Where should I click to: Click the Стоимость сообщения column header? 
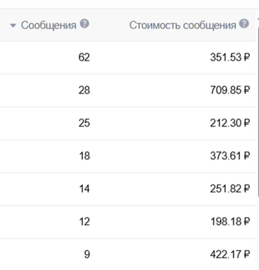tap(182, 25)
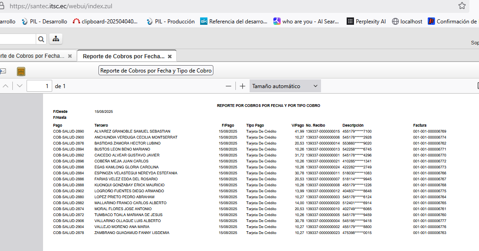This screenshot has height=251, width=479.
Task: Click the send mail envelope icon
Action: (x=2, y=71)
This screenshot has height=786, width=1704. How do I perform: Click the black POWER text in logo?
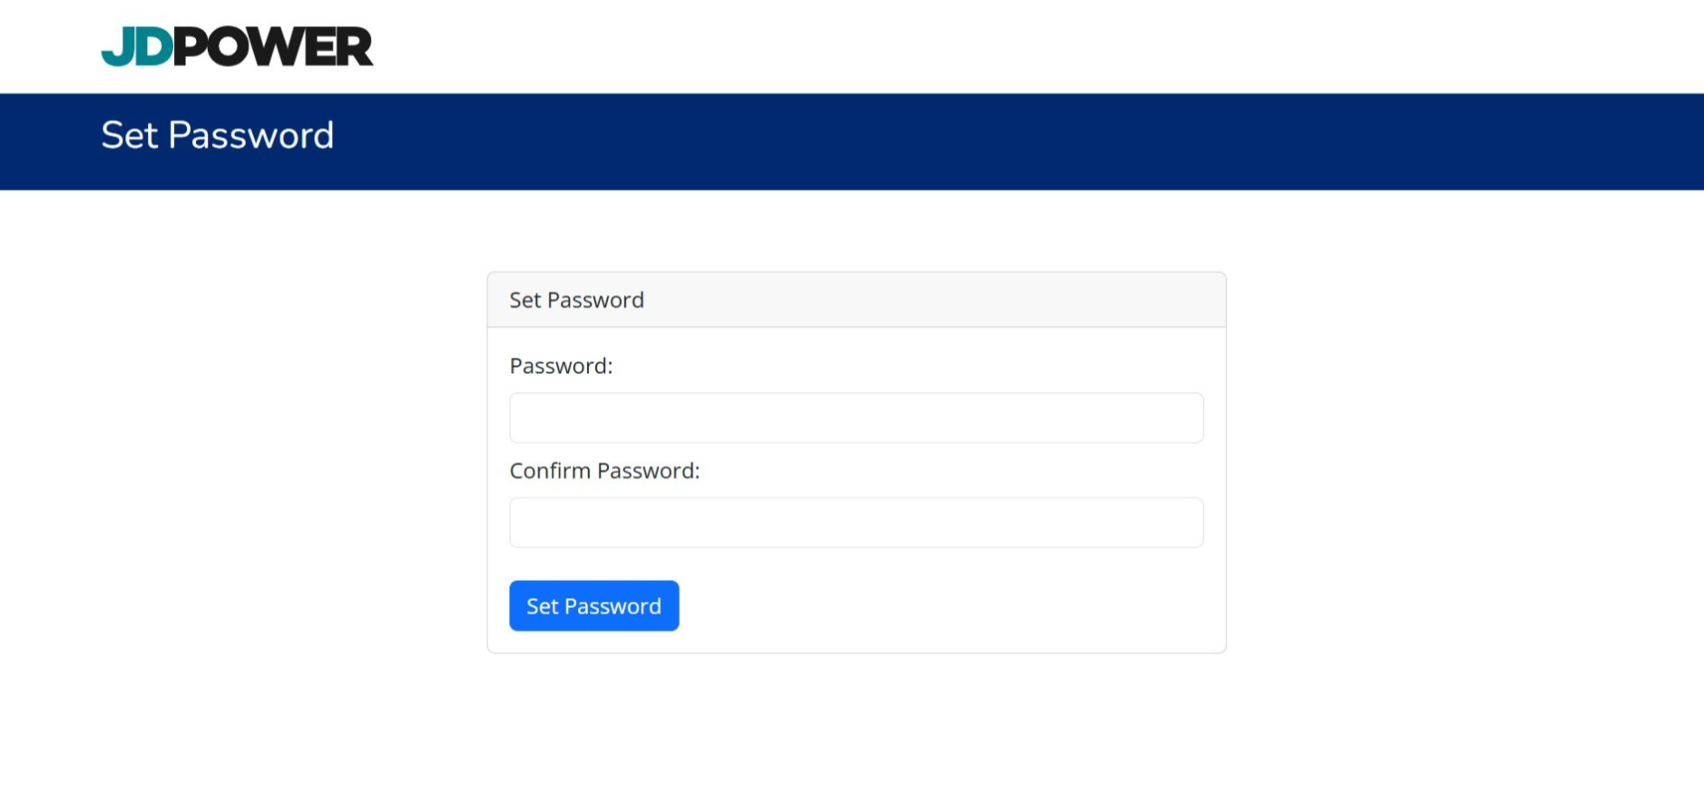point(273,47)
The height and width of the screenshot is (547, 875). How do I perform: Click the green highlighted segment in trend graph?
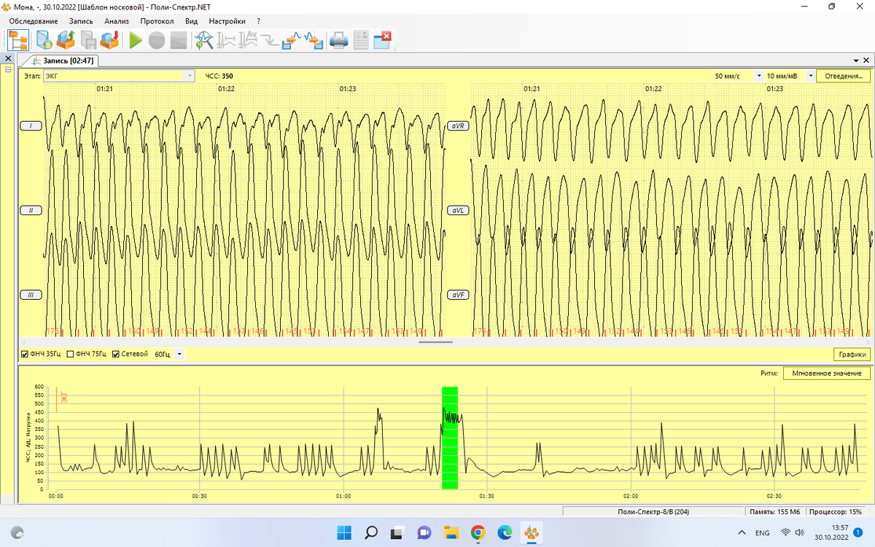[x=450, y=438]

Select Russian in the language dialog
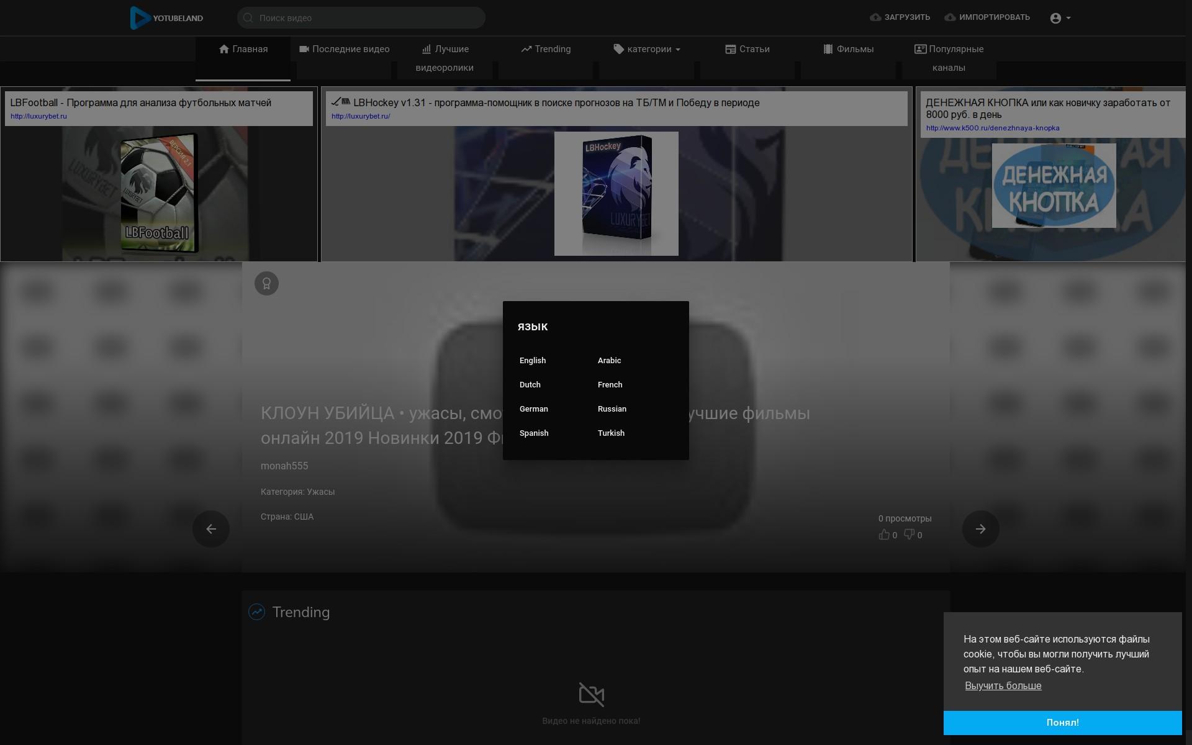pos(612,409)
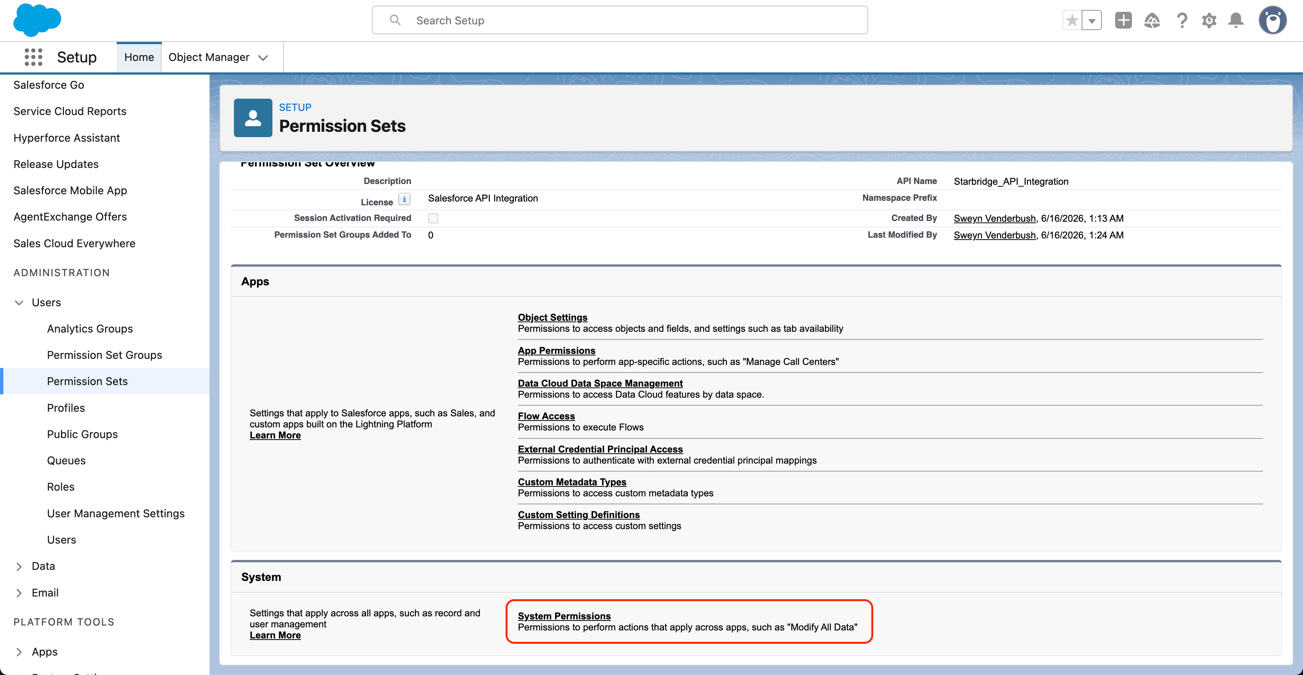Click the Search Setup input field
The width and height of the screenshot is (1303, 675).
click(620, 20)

——————————

- **Exercise directions**:
Pictures are to be omitted. Output verbatim only the lines from the one holding "This screenshot has height=786, width=1704." through the end of the material, both included.

- **Reply**:
This screenshot has height=786, width=1704. How do I perform: Click the black POWER text in logo?
point(273,47)
The height and width of the screenshot is (547, 875). How do I perform: Click the green highlighted segment in trend graph?
[x=450, y=438]

Select Russian in the language dialog
pos(612,409)
Click the Search Setup input field
The width and height of the screenshot is (1303, 675).
click(620, 20)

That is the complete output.